_Source text:_
┏━━
VPN vs Shadowsocks vs VLESS+Reality
Who this is for
If you live in Iran, Myanmar, Russia, or mainland China — or you've traveled there and watched your VPN stop working the moment you landed — this post is for you. This is not a guide for the privacy-curious; it is a guide for people who have a specific problem: the network they are on actively blocks circumvention tools, and they need to know what works, what doesn't, and why.
We will walk through three generations of circumvention technology: VPNs, Shadowsocks, and VLESS+Reality. Each was built to solve the failures of the one before it.
Generation 1: VPNs
What they are
A VPN — WireGuard, OpenVPN, IKEv2, or the branded variants built on top of them — creates an encrypted tunnel between your device and a server. Your traffic goes through the tunnel; the destination sees the server's IP, not yours.
Why they get blocked
VPN protocols are distinctive. WireGuard uses UDP on a fixed port with a well-documented handshake. OpenVPN has a recognizable TLS certificate structure. IKEv2 opens predictable port combinations. Deep-packet inspection (DPI) equipment does not need to decrypt your traffic to identify it — it only needs to observe the shape of your packets.
The blocking techniques used by the GFW (China's "Great Firewall") and similar systems in Iran and Myanmar:
Protocol fingerprinting. WireGuard, OpenVPN, and IKEv2 each produce a measurable traffic signature — packet sizes, timing patterns, and handshake sequences that do not appear in ordinary TLS sessions. A classifier trained on these signatures can flag a connection in milliseconds.
Port blocking. Standard VPN ports (UDP 1194 for OpenVPN, UDP 51820 for WireGuard, UDP 500/4500 for IKEv2) are trivially blacklisted at the firewall.
IP reputation lists. The major VPN providers rotate IPs, but their infrastructure is well-known. Residential IP proxies are more resilient, but most consumer VPN apps still rely on datacenter ranges that are monitored.
Active probing. When the firewall suspects a connection might be a proxy, it sends its own crafted packets to the server. A real VPN server responds in a way that confirms it; an ordinary HTTPS server does not.
┗━━
_Data shown:_
┏━━
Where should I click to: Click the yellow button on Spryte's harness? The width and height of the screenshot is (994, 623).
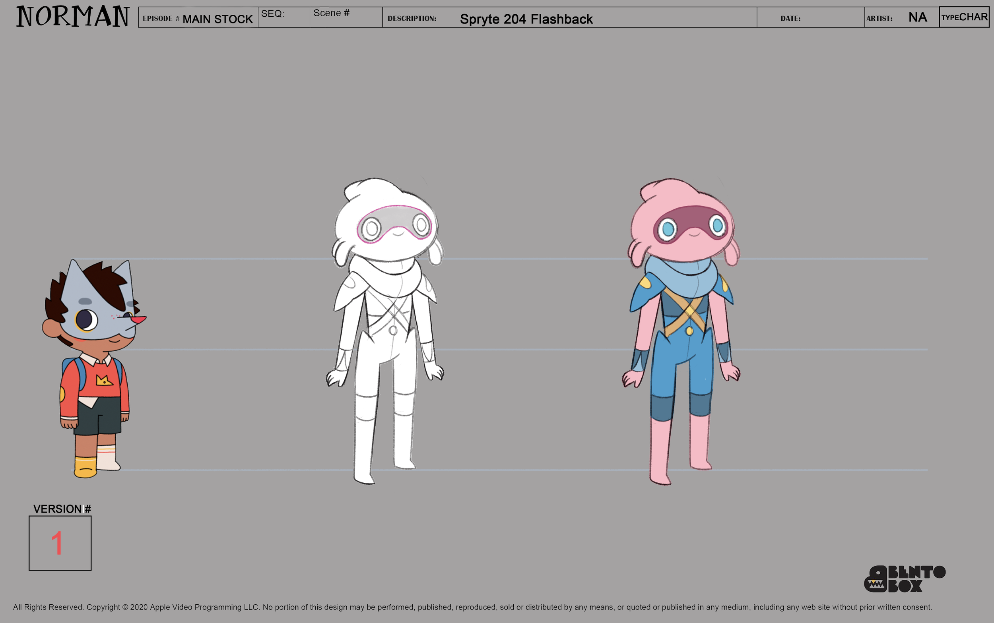click(689, 330)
┗━━
_Work to be completed:_ Copy word for word the passage of the post on circumvention tools above, starting with "Why they get" and going on through "of your packets.".

_Response below:_
Why they get blocked
VPN protocols are distinctive. WireGuard uses UDP on a fixed port with a well-documented handshake. OpenVPN has a recognizable TLS certificate structure. IKEv2 opens predictable port combinations. Deep-packet inspection (DPI) equipment does not need to decrypt your traffic to identify it — it only needs to observe the shape of your packets.